Large-scale biodiversity monitoring platforms increasingly rely on multimodal wildlife observations. While recent foundation models enable rich semantic representations across vision, audio, and language, retrieving relevant observations from massive archives remains challenging due to the computational cost of high-dimensional similarity search. In this work, we introduce compact hypercube embeddings for fast text-based wildlife observation retrieval, a framework that enables efficient text-based search over large-scale wildlife image and audio databases using compact binary representations.
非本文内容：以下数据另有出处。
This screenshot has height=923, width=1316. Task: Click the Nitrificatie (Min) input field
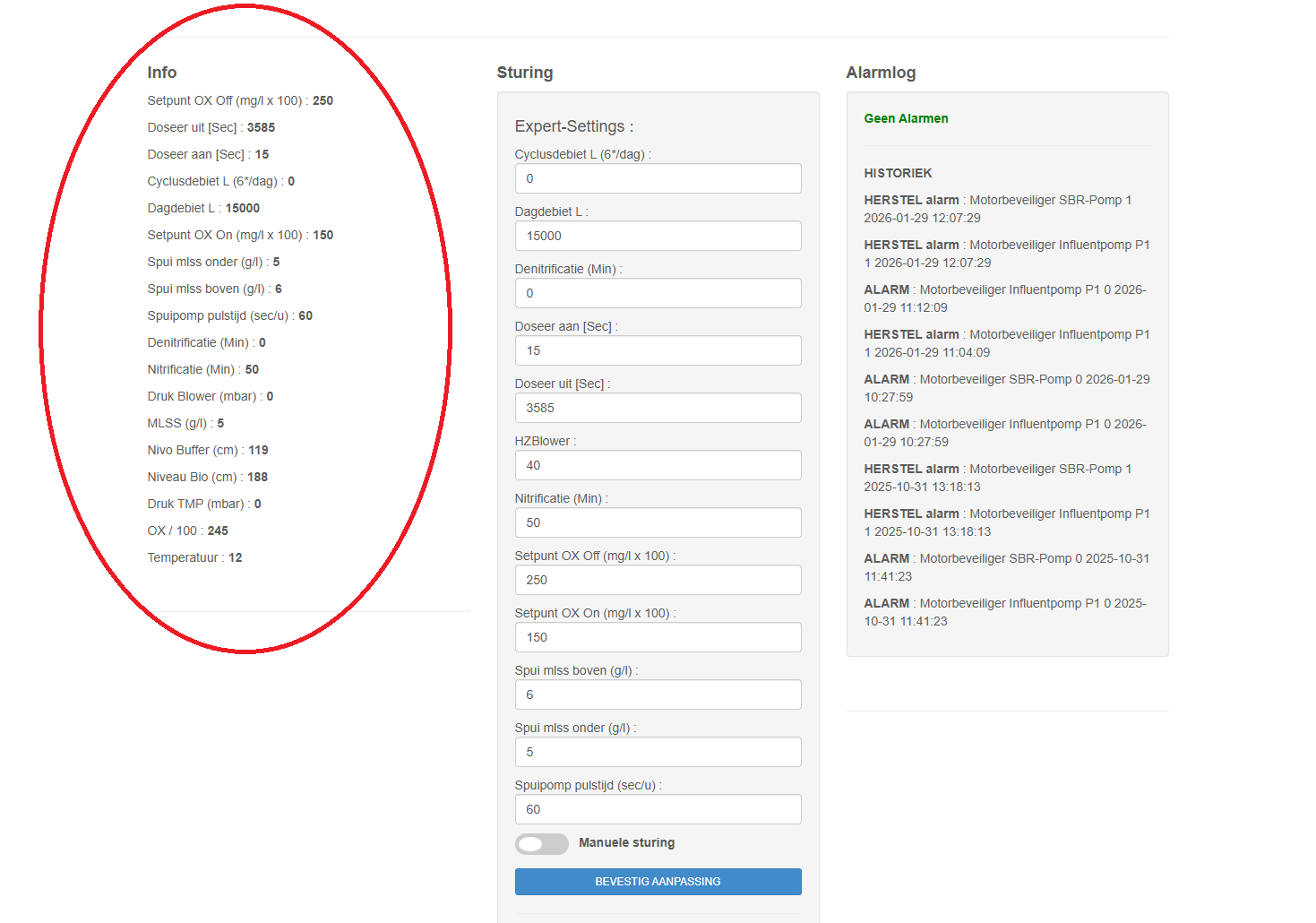pyautogui.click(x=658, y=522)
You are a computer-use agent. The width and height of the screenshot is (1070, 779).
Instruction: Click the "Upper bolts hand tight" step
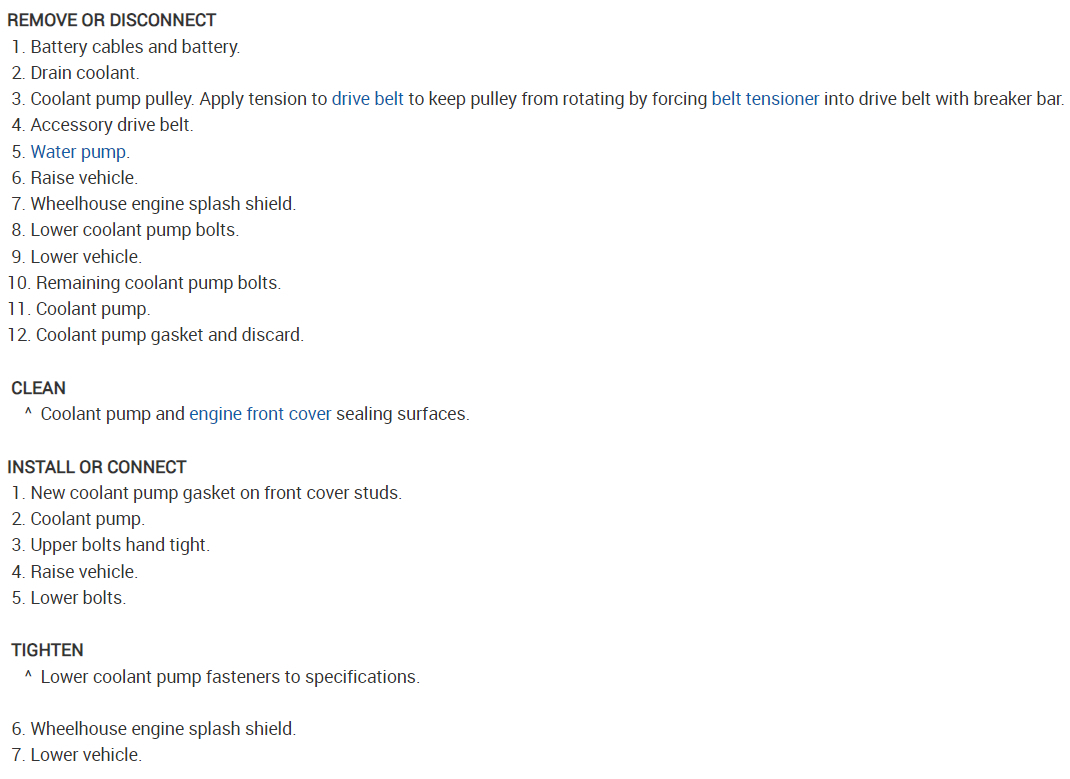[120, 545]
Building on the cross-view code alignment hashing framework, we extend lightweight hashing beyond a single-modality setup to align natural language descriptions with visual or acoustic observations in a shared Hamming space. Our approach leverages pretrained wildlife foundation models, including BioCLIP and BioLingual, and adapts them efficiently for hashing using parameter-efficient fine-tuning. We evaluate our method on large-scale benchmarks, including iNaturalist2024 for text-to-image retrieval and iNatSounds2024 for text-to-audio retrieval, as well as multiple soundscape datasets to assess robustness under domain shift. Results show that retrieval using discrete hypercube embeddings achieves competitive, and in several cases superior, performance compared to continuous embeddings, while drastically reducing memory and search cost. Moreover, we observe that the hashing objective consistently improves the underlying encoder representations, leading to stronger retrieval and zero-shot generalization. These results demonstrate that binary, language-based retrieval enables scalable and efficient search over large wildlife archives for biodiversity monitoring systems.

翻译：大规模生物多样性监测平台日益依赖多模态野生动物观测数据。尽管近期的基础模型能够实现跨视觉、音频和语言的丰富语义表示，但由于高维相似性搜索的计算成本，从海量档案中检索相关观测数据仍然具有挑战性。本研究提出一种用于基于文本的野生动物观测快速检索的紧凑超立方体嵌入框架，该框架利用紧凑二进制表示实现大规模野生动物图像和音频数据库的高效文本搜索。基于跨视图代码对齐哈希框架，我们将轻量级哈希方法从单模态设置扩展到多模态场景，使自然语言描述与视觉或听觉观测在共享汉明空间中对齐。本方法利用预训练的野生动物基础模型（包括BioCLIP和BioLingual），并通过参数高效微调技术将其适配于哈希任务。我们在多个大规模基准数据集上评估该方法，包括用于文本-图像检索的iNaturalist2024和用于文本-音频检索的iNatSounds2024，以及多个声景数据集以评估领域偏移下的鲁棒性。实验结果表明，与连续嵌入相比，使用离散超立方体嵌入的检索方法在保持竞争力的同时，在多个案例中实现更优性能，并显著降低内存和搜索成本。此外，我们发现哈希目标函数能持续改进底层编码器表示，从而获得更强的检索能力和零样本泛化性能。这些结果证明，基于语言的二进制检索方法能为生物多样性监测系统提供可扩展且高效的大型野生动物档案搜索方案。